Herbalife Beats Estimates in 29 Straight Quarters

Herbalife has topped the Zacks Consensus Estimate in each of the last 29 quarters. Bears will point to guidance being much lower than it should be, but at the end of the day, the analysts decided where they will put their estimates.

There is a similar precedent for this. Apple (AAPL - Free Report) used to give guidance that was well below what would be expected for a company that continuously beats and then raises guidance. Then, as Tim Cook took over, the company removed that policy and gave a more "realistic" guidance to Wall Street. The shock to the system caused the stock to jump significantly higher.

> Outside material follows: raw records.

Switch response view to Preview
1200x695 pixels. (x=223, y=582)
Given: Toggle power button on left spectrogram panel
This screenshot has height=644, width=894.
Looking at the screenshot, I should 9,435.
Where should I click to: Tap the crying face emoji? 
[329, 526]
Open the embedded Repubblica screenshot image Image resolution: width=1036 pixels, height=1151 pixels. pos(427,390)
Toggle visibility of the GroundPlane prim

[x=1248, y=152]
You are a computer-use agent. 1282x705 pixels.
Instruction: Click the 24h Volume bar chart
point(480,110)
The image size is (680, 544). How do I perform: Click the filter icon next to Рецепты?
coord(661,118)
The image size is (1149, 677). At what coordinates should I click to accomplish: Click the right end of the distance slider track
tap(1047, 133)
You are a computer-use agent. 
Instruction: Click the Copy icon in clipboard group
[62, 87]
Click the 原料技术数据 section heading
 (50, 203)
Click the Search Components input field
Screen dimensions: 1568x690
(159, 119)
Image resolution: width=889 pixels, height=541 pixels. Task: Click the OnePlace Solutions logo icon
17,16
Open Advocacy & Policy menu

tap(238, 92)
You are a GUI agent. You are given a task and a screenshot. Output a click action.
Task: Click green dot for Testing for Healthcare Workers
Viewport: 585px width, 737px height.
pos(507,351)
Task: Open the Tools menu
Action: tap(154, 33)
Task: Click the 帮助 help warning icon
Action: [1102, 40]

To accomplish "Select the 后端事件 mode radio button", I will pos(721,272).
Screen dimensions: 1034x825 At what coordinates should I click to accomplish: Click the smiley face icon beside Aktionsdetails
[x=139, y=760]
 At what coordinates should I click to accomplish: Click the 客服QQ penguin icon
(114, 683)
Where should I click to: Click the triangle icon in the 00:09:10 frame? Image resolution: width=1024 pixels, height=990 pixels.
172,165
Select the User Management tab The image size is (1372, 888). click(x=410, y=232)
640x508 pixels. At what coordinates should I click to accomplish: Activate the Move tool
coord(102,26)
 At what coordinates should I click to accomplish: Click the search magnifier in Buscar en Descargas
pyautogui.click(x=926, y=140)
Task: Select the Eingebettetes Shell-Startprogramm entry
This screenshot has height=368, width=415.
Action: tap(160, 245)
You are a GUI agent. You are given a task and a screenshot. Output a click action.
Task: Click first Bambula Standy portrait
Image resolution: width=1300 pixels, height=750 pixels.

This is an option for HLF as well.

Company Description

Herbalife is a network marketing company that sells weight management, nutritional supplements, energy, sports and fitness, and personal care products worldwide. Herbalife offers its products through sales representatives, sales officers, and independent service providers. The company was founded in 1980 and is based in Grand Cayman, the Cayman Islands.

Heavy Hitters Weigh In

In a late-December 2011 conference, Bill Ackman disclosed that he was short approximately 20 million shares of Herbalife. The total short interest as of the end of December was approximately 37 million shares. Ackman asserts that the company is nothing short of a pyramid scheme and will end up at $0.00. To further substantiate this claim, Ackman needs the FTC to investigate the company and despite recent rumors and Freedom of Information Acts, there has been no such investigation.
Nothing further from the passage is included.